[Python-Dev] PEP 393: Special-casing ASCII-only strings

Fri Sep 16 07:41:21 CEST 2011

Am 16.09.11 00:42, schrieb Nick Coghlan:
> On Fri, Sep 16, 2011 at 7:39 AM, "Martin v. Löwis
> <martin at v.loewis.de> wrote:
>> Thinking about this, the following may work:
>>
>> - ASCIIObject: state, length, hash, wstr*, data follow
>>
>> - SingleBlockUnicode: ASCIIObject, wstr_len, utf8*, utf8_len, data
>> follow
>>
>> - UnicodeObject: SingleBlockUnicode, data pointer, no data follow
>>
>> This is essentially your proposal, except that the wstr_len is
>> dropped for ASCII strings, and that it uses nested structs.
>>
>> The single-block variants would always be "ready", the full unicode
>> object is ready only if the data pointer is set.
>
> In your "UnicodeObject" here, is the 'data pointer' the
> any/latin1/ucs2/ucs4 union from the original structure definition?

Yes, it is. I'm considering dropping the union again, since you'll
have to cast the data pointer anyway in the compact cases.

> Also, what are the constraints on the "SingleBlockUnicode"? Does it
> only hold strings that can be represented in latin1? Or can the size
>  of the individual elements be more than 1 byte?

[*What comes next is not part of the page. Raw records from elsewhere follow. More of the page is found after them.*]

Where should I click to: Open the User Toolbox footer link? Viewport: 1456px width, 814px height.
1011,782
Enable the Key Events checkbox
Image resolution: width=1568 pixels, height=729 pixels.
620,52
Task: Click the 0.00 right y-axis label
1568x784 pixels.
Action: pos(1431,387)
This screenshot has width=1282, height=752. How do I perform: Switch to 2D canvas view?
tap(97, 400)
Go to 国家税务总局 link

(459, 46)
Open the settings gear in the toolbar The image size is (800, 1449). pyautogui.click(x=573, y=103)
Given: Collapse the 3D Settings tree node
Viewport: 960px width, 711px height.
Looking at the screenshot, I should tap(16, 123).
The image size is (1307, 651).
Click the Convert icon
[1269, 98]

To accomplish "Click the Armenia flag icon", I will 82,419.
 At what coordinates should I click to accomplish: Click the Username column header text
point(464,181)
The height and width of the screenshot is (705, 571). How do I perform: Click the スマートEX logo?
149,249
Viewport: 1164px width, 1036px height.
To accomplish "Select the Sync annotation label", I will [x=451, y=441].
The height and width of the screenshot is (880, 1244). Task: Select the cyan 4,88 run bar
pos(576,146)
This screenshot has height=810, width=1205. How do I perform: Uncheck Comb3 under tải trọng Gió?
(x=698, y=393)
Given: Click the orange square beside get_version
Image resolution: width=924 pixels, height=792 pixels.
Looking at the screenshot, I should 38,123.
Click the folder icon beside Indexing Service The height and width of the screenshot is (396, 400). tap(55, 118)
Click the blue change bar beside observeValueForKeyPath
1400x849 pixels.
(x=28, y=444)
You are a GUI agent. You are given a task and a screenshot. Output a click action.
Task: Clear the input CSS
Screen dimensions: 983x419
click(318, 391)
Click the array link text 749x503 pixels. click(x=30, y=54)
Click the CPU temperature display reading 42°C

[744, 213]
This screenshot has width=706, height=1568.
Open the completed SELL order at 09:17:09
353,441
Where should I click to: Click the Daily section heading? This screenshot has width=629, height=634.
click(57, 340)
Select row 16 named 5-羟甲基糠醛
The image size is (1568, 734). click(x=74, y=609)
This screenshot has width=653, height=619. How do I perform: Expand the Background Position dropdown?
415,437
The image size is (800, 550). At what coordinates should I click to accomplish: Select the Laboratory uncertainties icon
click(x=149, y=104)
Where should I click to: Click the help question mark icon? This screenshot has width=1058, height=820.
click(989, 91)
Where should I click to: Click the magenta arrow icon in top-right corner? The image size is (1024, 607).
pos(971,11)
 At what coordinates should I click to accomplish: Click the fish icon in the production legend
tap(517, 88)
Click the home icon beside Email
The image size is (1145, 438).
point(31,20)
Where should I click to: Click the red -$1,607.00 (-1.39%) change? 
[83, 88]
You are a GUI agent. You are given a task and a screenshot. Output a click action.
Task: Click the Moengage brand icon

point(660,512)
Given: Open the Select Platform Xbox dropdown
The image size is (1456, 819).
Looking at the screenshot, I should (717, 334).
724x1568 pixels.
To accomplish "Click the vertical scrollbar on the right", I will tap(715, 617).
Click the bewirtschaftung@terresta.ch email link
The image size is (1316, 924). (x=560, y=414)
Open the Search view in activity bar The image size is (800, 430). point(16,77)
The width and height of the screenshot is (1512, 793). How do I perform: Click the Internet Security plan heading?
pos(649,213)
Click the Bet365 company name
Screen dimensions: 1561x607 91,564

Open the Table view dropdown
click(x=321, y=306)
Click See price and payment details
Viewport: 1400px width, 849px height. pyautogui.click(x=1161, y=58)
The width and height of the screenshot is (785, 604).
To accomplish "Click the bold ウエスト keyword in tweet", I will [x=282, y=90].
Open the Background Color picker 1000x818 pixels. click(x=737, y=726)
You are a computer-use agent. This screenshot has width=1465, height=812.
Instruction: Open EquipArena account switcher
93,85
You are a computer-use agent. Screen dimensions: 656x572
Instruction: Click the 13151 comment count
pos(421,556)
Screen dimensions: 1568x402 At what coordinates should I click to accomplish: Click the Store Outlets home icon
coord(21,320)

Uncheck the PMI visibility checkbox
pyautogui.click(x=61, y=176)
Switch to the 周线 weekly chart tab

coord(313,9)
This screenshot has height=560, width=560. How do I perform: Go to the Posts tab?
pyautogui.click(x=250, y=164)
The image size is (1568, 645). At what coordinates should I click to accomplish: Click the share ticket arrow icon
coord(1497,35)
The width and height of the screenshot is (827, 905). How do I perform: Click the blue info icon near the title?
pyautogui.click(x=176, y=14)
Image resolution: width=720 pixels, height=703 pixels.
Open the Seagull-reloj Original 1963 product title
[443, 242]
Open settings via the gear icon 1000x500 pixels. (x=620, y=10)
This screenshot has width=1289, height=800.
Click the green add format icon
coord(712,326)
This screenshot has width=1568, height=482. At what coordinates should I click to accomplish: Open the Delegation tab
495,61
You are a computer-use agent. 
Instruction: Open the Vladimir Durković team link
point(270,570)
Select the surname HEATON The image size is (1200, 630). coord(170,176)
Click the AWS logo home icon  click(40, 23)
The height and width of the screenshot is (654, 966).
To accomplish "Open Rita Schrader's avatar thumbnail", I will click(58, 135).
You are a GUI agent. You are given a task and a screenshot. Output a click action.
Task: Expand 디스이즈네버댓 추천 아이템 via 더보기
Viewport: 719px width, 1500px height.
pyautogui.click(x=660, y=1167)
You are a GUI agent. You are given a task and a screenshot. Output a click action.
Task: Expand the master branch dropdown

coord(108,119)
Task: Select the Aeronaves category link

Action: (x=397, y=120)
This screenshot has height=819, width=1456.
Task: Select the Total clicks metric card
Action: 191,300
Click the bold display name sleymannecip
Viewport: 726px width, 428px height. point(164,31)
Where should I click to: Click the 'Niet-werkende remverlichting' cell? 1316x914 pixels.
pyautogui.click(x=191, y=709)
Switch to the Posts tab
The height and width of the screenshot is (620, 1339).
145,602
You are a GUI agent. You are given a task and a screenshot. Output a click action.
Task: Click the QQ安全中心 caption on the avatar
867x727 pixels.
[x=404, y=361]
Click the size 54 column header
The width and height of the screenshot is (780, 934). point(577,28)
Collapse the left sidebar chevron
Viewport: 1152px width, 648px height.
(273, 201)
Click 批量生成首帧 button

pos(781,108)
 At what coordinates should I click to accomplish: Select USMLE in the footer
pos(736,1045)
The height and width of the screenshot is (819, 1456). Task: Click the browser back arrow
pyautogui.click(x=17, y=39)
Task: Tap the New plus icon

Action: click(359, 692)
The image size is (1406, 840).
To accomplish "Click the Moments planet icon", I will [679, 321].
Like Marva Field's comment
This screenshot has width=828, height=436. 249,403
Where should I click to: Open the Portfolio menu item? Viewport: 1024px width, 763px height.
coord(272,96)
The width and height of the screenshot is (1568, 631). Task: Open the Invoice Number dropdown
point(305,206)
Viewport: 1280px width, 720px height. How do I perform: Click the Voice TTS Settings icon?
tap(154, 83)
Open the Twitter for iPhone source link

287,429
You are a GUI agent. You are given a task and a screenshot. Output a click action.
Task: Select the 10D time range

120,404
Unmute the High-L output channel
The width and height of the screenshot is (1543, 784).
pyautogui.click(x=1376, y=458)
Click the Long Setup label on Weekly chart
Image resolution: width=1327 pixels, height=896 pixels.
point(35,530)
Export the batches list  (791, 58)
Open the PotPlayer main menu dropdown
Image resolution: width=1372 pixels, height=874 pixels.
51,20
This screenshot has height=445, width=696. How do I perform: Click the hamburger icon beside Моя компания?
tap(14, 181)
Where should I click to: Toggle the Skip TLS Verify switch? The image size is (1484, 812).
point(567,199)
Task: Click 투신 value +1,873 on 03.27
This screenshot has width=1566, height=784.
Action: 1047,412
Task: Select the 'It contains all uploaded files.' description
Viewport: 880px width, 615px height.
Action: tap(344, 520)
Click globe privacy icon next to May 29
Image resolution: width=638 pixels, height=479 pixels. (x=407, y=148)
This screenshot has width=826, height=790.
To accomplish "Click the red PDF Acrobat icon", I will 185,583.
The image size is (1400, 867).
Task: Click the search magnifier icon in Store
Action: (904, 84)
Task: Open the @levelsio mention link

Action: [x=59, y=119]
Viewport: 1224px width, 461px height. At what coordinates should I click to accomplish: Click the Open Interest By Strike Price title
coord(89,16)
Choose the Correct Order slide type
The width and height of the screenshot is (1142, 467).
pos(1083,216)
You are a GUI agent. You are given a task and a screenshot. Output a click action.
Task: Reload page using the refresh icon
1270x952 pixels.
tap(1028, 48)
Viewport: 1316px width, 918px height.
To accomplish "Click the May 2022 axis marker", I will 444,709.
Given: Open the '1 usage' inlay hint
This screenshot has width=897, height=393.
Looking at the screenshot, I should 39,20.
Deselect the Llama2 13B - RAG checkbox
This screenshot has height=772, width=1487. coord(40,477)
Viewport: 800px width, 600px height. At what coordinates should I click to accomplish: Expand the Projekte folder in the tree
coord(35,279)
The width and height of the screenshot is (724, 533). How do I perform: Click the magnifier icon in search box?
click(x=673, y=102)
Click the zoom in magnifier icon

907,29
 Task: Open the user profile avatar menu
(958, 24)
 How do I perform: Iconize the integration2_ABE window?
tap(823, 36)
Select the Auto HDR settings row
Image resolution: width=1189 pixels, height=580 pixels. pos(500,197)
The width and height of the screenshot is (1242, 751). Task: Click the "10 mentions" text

Any size - what matters is whether the maximum character is known
at creation time (i.e. whether you've used PyUnicode_New(size, maxchar)
or PyUnicode_FromUnicode(NULL, size)). In the latter case, a Py_UNICODE
block will be allocated in wstr, and the data pointer left NULL.
Then, when PyUnicode_Ready is called, the maxmimum character is
determined in the Py_UNICODE block, and a new data block allocated -
but that will have to be a second memory block (the Py_UNICODE
block is then dropped in _Ready).

Regards,
Martin